__Excerpt__.
★ ★ ★ ★ ★
Latest revision as of 22:47, 18 September 2017

2003-02-24

status: early afternoon, Brian's house in Berkeley

The night Brian called me in Durham and said it was time for me to be here, half-seen things seemed to scurry around the dark recesses of the upstairs hallway. They looked like dark grey-brown ghosts in the shape of rats or slugs. I imagined they were [either] the product of my overactive imagination, [or possibly] messengers and workers engaged in the errands of managing one life's transition into whatever happens next. I wondered what they were doing in my house rather than in Tigger's. Was my life somehow more in transition than hers? Were our lives so closely entwined that such a transition in her life would necessarily involve me?

Having watched everyone around me break into tears repeatedly while I have felt only the vaguest impulses of grief, at most a diffuse fog of sadness, I realize that I am still mourning Jenny more than I mourn for Tigger. Or is it that I'm mourning my own lost life? It's only been so very recently that I realized much of my yearning for Jenny was actually yearning for how my life should have been that it is still difficult to separate the two griefs.

2003-02-25

status: notes written on the plane

Airplanes are loneliness.

There's a ghost on my back. (Or are there two?)

The main reason I left when I did, I think, was that being away from home is painful.
★ ★ ★ ★ ★
__Stated task a__. In the journal excerpt, where were the notes dated 2003-02-25 written?
★ ★ ★ ★ ★
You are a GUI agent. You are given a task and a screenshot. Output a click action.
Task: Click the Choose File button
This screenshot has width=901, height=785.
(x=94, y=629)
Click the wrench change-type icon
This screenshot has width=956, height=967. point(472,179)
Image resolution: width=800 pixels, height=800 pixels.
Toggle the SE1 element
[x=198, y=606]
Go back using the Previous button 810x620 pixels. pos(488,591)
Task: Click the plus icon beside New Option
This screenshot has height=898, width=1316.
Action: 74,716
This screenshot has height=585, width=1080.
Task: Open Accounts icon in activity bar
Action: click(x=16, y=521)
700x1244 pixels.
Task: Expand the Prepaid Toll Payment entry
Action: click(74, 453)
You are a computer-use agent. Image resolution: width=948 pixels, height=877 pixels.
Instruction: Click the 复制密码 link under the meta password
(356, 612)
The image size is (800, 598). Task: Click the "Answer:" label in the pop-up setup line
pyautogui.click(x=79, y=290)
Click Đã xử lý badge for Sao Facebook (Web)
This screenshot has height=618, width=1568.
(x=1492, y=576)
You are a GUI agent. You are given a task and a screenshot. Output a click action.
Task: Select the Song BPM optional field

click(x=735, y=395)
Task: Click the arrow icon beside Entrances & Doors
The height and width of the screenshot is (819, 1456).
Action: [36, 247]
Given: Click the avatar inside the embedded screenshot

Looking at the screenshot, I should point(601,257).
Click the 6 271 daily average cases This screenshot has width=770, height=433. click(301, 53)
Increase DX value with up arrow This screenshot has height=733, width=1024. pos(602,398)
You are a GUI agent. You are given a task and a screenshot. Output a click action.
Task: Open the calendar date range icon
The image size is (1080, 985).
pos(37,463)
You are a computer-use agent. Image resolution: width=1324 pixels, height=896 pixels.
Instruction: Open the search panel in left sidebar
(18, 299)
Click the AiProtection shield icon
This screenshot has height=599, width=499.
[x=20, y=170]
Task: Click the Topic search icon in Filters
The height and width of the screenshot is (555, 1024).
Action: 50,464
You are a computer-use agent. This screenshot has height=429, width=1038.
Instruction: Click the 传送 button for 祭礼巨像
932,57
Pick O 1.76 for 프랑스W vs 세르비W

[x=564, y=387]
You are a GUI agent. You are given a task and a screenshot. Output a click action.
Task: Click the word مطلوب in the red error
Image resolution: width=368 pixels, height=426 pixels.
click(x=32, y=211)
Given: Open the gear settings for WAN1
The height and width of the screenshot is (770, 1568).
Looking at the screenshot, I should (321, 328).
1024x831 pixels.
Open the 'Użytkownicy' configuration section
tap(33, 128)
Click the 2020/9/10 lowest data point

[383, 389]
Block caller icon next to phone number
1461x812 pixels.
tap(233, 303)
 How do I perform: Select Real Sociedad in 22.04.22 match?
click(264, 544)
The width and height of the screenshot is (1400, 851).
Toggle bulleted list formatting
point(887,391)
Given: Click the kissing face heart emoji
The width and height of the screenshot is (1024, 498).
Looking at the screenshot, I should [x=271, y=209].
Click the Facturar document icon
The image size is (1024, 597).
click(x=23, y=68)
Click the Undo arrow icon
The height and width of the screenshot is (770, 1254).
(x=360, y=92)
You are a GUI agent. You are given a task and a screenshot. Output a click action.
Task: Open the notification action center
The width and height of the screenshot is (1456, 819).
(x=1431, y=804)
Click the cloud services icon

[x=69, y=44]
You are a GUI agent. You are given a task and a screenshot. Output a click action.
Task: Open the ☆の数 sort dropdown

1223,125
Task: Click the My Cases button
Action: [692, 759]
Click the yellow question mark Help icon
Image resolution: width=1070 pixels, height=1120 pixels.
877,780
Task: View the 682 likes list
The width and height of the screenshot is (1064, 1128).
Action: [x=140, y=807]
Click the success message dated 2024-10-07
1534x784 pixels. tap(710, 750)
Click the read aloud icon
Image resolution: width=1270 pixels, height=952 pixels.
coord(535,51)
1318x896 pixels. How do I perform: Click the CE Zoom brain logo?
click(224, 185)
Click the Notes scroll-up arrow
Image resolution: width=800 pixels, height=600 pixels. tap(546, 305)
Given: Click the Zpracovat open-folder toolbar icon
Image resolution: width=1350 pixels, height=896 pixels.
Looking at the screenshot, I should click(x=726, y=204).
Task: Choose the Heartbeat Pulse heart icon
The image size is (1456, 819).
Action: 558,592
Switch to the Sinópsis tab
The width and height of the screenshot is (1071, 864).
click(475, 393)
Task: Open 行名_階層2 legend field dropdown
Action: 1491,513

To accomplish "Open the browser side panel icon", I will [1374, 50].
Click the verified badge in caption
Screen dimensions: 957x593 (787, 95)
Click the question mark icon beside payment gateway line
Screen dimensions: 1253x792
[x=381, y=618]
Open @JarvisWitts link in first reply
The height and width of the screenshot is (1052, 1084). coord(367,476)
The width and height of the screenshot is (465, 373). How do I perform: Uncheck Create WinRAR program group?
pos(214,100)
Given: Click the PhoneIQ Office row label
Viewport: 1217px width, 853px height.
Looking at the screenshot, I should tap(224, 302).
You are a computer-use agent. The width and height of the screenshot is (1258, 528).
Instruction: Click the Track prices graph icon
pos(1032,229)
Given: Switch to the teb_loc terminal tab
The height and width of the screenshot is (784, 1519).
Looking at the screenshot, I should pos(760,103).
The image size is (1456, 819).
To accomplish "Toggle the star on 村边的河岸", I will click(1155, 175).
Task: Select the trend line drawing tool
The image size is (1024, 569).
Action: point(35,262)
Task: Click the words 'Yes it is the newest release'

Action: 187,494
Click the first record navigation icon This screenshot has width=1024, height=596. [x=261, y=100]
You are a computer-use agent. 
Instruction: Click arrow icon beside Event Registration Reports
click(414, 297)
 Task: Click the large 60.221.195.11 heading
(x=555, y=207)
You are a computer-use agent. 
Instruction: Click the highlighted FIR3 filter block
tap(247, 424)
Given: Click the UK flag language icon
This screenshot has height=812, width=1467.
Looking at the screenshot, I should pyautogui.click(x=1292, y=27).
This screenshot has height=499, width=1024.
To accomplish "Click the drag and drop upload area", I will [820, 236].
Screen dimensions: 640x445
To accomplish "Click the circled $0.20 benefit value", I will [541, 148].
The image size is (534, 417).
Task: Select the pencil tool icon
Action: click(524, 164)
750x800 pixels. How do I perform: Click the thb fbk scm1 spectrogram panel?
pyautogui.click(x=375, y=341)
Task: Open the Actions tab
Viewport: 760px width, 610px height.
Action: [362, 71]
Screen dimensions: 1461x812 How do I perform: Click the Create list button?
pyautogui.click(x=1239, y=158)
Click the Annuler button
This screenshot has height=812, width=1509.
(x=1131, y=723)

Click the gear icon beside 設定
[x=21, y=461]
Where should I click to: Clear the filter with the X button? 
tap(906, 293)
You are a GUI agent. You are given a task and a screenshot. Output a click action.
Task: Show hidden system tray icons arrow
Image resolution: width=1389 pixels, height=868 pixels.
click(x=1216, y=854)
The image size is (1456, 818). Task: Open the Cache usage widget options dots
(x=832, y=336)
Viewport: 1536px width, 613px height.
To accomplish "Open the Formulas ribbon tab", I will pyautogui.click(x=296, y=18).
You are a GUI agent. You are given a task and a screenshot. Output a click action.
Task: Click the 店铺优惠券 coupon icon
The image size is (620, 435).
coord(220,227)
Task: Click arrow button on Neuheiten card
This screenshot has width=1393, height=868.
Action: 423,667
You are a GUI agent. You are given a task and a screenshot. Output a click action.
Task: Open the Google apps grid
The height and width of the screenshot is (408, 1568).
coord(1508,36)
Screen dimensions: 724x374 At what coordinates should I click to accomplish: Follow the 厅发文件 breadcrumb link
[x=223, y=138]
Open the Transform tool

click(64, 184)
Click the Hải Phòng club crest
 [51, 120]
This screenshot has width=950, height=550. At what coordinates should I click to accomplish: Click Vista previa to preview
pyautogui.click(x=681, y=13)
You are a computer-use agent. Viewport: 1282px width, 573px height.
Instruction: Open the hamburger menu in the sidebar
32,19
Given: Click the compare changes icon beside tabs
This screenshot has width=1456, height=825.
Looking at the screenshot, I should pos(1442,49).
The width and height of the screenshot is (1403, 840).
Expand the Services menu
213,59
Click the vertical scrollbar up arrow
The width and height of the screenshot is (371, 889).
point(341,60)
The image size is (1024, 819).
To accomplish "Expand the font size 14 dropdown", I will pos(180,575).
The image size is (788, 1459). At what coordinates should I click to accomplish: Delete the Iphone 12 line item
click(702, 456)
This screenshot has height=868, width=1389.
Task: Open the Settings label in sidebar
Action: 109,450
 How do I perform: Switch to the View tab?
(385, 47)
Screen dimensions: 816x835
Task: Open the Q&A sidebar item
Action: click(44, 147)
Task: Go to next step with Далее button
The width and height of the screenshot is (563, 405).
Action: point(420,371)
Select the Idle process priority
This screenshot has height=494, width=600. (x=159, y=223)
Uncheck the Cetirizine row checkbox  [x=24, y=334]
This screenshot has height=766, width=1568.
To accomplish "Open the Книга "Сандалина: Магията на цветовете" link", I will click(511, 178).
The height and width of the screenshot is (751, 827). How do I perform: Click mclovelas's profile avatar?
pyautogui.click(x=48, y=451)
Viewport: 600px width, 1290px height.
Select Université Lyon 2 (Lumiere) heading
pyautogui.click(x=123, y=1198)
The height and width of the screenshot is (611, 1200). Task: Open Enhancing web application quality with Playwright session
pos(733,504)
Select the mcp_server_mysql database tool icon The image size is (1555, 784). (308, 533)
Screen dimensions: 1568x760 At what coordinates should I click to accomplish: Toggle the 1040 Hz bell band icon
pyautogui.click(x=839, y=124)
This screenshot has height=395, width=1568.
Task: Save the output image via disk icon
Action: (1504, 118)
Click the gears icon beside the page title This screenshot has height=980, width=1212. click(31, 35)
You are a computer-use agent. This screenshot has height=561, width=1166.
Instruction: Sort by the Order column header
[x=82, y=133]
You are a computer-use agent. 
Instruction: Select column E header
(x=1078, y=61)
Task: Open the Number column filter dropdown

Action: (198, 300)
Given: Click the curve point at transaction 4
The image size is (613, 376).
★ ★ ★ ★ ★
__Stated task b__. Show every line of the rows that contains the word "column". Case counts.

__Correct response a__. On the plane.

__Correct response b__.
Instruction: Sort by the Order column header
Instruction: Select column E header
Task: Open the Number column filter dropdown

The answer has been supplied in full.